Amazing Acro-Cats return to New Orleans for another holiday spectacular

Posted By on Mon, Nov 7, 2016 at 1:48 PM

The Amazing Acro-Cats (featuring Tuna, bottom) perform on The Late Show With Stephen Colbert.
  • The Amazing Acro-Cats (featuring Tuna, bottom) perform on The Late Show With Stephen Colbert.

Christmas in New Orleans means Mr. Bingle, garlands on the streetcars — and, in a new tradition, stupid cat tricks. Once again, The Amazing Acro-Cats are coming to St. Claude Avenue in December for an extended run of their show Meow-y Catmas in New Orleans.
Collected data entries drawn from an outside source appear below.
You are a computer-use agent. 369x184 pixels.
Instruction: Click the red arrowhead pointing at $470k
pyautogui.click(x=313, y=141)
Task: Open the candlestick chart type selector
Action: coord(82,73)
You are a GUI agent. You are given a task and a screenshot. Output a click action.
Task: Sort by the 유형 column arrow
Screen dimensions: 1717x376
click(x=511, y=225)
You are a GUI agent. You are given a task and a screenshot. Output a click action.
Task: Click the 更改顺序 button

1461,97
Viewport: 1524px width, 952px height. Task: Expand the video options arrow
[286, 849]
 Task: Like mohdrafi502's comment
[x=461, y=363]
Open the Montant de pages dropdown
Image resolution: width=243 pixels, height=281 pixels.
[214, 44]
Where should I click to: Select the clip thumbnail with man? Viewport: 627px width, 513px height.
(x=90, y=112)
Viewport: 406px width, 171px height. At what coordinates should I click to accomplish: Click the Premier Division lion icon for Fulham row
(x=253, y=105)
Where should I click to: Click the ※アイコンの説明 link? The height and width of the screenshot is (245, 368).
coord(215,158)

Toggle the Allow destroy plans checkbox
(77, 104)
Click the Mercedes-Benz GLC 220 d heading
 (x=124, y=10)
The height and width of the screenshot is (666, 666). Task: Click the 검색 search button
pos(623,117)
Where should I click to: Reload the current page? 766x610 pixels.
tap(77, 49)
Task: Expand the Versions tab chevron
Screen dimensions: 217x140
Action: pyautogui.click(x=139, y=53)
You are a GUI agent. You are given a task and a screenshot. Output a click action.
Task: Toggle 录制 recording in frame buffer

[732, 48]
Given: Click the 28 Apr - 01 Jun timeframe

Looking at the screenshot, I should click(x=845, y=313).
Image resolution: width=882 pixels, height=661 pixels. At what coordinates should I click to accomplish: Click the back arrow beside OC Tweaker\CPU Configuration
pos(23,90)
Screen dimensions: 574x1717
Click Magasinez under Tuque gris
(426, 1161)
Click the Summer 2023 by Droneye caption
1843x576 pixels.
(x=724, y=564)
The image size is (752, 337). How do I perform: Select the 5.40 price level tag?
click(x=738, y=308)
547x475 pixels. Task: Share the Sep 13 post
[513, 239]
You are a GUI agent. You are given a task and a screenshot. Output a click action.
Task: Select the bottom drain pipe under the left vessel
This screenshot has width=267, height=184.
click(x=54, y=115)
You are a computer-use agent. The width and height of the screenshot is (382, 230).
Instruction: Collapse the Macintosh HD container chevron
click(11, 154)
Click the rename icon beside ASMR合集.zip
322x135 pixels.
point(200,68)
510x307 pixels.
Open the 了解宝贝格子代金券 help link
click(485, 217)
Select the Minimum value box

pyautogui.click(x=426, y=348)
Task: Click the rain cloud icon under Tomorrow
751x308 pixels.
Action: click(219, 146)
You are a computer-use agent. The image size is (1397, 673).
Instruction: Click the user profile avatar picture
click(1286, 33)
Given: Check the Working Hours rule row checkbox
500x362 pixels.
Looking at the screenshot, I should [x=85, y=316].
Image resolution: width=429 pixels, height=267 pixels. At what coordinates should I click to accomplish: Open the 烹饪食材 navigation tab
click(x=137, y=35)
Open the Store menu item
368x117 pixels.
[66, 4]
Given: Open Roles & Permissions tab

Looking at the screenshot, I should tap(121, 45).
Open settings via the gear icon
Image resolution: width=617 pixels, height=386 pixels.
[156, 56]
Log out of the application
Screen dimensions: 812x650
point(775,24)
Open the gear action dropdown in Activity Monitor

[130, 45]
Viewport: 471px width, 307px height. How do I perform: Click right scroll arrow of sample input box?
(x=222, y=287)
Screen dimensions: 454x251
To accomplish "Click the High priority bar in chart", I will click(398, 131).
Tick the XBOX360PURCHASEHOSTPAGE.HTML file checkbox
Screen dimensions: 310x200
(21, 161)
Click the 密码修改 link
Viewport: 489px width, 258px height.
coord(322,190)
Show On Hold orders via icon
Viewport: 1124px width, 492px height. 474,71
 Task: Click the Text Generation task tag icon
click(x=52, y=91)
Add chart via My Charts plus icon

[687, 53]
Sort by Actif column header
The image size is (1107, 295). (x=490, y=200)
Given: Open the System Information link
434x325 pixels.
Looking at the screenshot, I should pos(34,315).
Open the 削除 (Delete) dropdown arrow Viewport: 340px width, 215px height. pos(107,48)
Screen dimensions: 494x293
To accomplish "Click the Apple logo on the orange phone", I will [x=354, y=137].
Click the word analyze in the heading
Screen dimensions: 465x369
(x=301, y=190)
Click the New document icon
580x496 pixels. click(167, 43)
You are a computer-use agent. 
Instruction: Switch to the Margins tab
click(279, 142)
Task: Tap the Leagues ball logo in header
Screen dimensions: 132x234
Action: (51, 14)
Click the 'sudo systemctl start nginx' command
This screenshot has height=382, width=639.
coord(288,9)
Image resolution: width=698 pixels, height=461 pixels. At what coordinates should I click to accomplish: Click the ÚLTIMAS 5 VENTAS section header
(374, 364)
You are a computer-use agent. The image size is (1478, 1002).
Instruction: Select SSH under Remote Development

Besides cats doing tricks (or not, depending on how the mood strikes them), other wonders of the Acro-Cats shows of past years have included a dog in a tutu, a cymbal-playing chicken named Gregory Peck and a hedgehog that wore a Santa hat and pushed a bowling ball, presided over (sort of) by ringmaster Samantha Martin.

Like Hamilton, a show it resembles in no way whatsoever, this is a hot ticket and usually sells out. Performances at the St. Claude Theatre are 7 p.m. on Dec. 2-4, 9-11 and 15-18 (4 pm meow-tinees Dec. 11 and 17). Tickets are $20-$34.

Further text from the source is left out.